HELL, PRAYER AND CONVERSION — That politically incorrect, but evangelical, message from Fatima


Vittorio Messori

Apparitions seem to resemble one other, always having an appeal to prayer and penance at the center but, at the same time, are different from each other in the emphasis on a particular aspect of faith. The aura that surrounds Lourdes is calm, so much so that it has been noticed that in no other occasion has Mary smiled so much, having even laughed on three occasions. Bernadette said, “She laughed like a little girl.” And that little saint did not know that this would have induced the austere inquisitors of the commission who doubted if she could be trusted to become even more suspicious. “Our Lady laughs! Come on, a little respect for the Queen of Heaven!” In the end, they had to accept the fact: it was just like that. Of course, let’s not forget that the One who in the cave will say that She was the Immaculate Conception will also take on a very serious attitude, repeating appeals to penance and prayer for themselves and for sinners. But there is an air of serenity, the lack of threats of punishment, which is perhaps one of the most attractive aspects that attract to the Pyrenees the crowds we know.

Mercy and Justice

The atmosphere of Fatima, on the other hand, seems particularly eschatological, apocalyptic. Though with a finale that comforts and reassures. It is evident that the main reason for the Portuguese apparition is to call men to the tremendous seriousness of a worldly life that is nothing more than a brief preparation for true life, an eternity that can be of joy but also of tragedy. It is a reminder of the mercy and, at the same time, the justice of God.

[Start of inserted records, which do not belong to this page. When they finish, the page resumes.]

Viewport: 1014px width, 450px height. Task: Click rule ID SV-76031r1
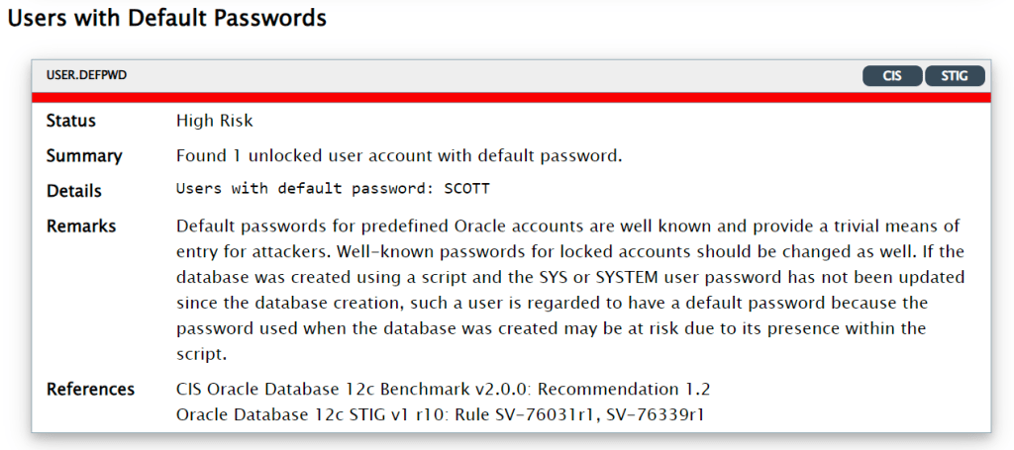click(x=574, y=414)
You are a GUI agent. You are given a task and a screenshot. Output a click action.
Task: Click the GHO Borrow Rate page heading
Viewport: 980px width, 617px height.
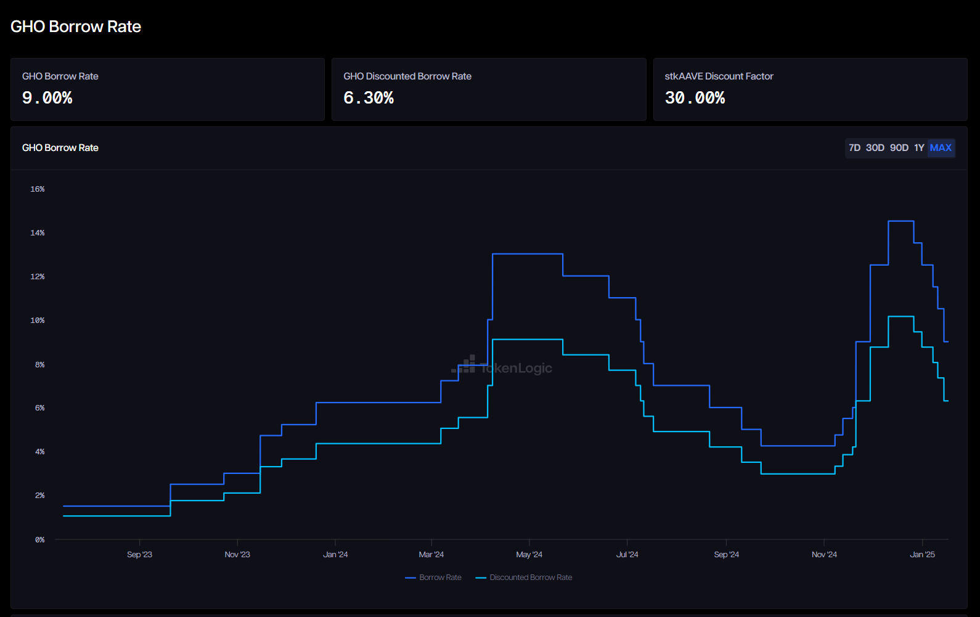pyautogui.click(x=76, y=27)
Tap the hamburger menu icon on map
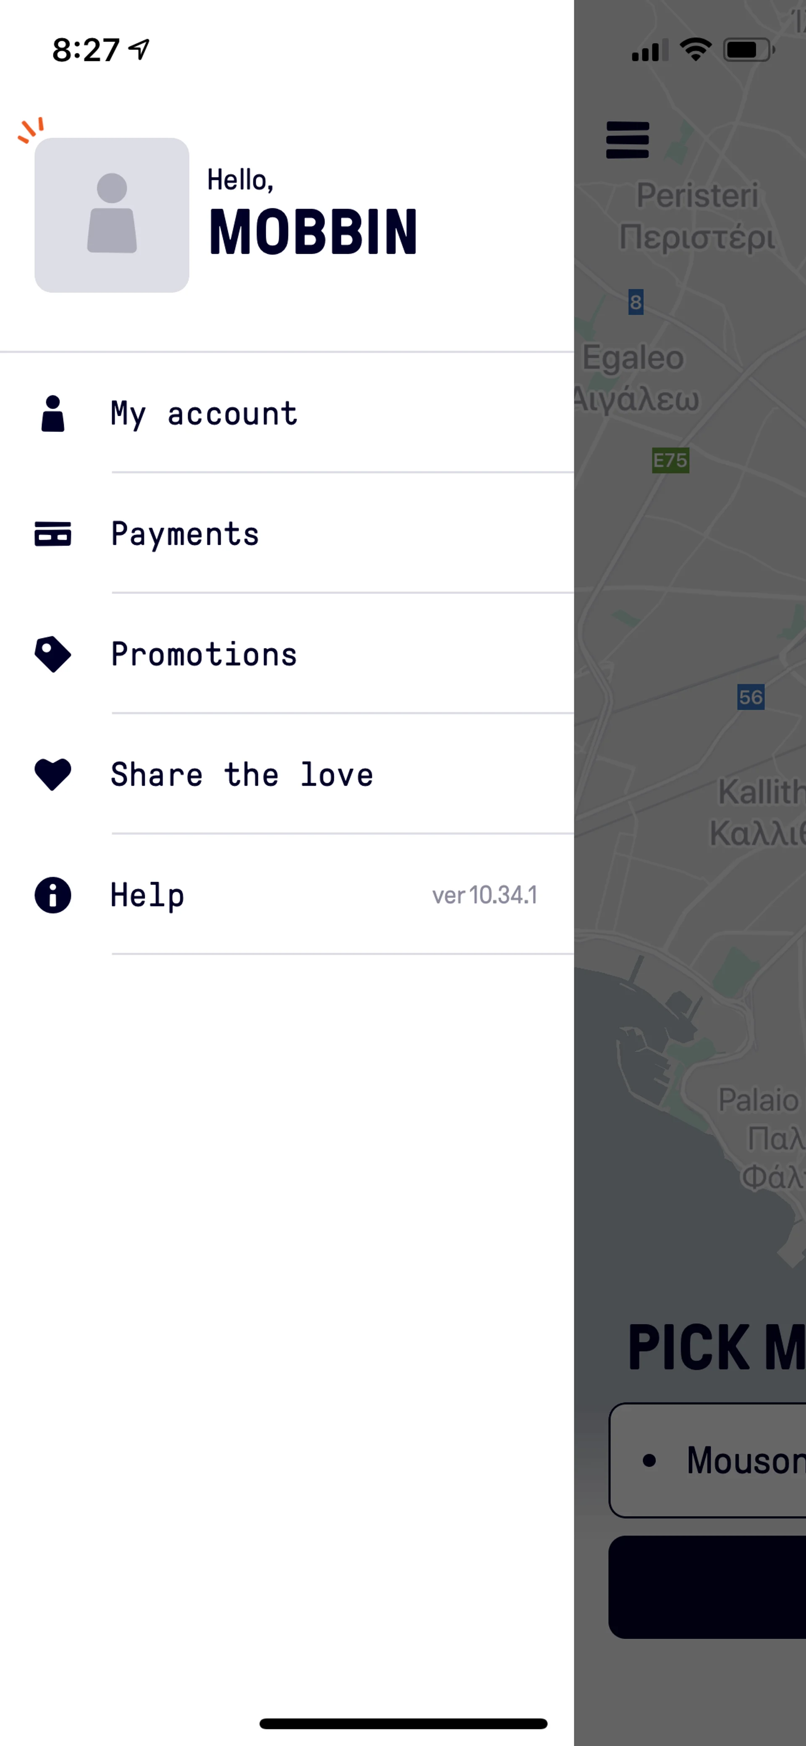Viewport: 806px width, 1746px height. coord(627,140)
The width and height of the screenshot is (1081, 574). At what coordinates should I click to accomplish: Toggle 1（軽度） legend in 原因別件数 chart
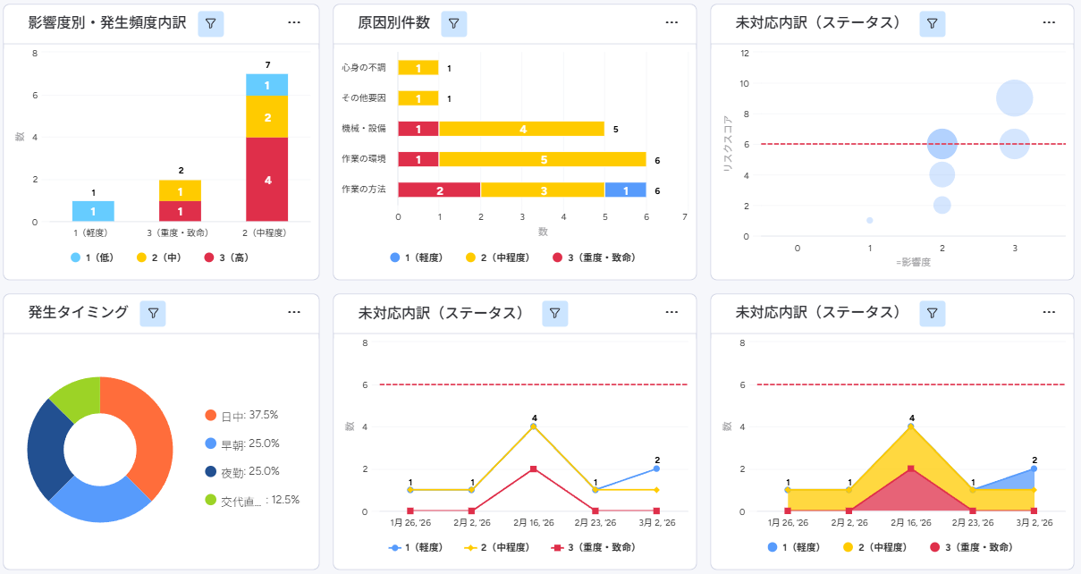419,257
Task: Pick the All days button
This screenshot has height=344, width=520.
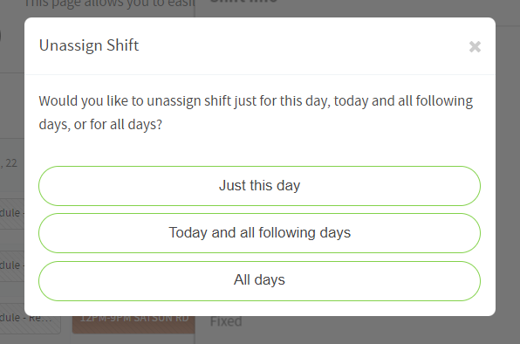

Today’s unilateral insistence on mercy merely forgets the et-et that presides over Catholicism and which, here, sees in God the loving Father who awaits us with wide open arms and, at the same time, the judge who will weigh on his infallible balance the good and bad. There is a paradise waiting for us, yes, but we need to earn it, spending in the best way the little or great talents we have been entrusted with. The Catholic God is certainly not the sadistic one of Calvinism who, in his unfathomable whim, divides mankind into two: those who are predestined to heaven and those who are ab aeterno awaited in hell. […] It is thus, says Calvin, that He manifests the glory of His power. No, the Catholic God has nothing to do with such deformities. But he is not even the good natured permissivist, the tolerant uncle whom all accept and everyone likewise welcomes, the God of referred by the laxity of Jesuit theologians who were condemned by the Church, and against whom Blaise Pascal launched his indignant Lettres provinciales.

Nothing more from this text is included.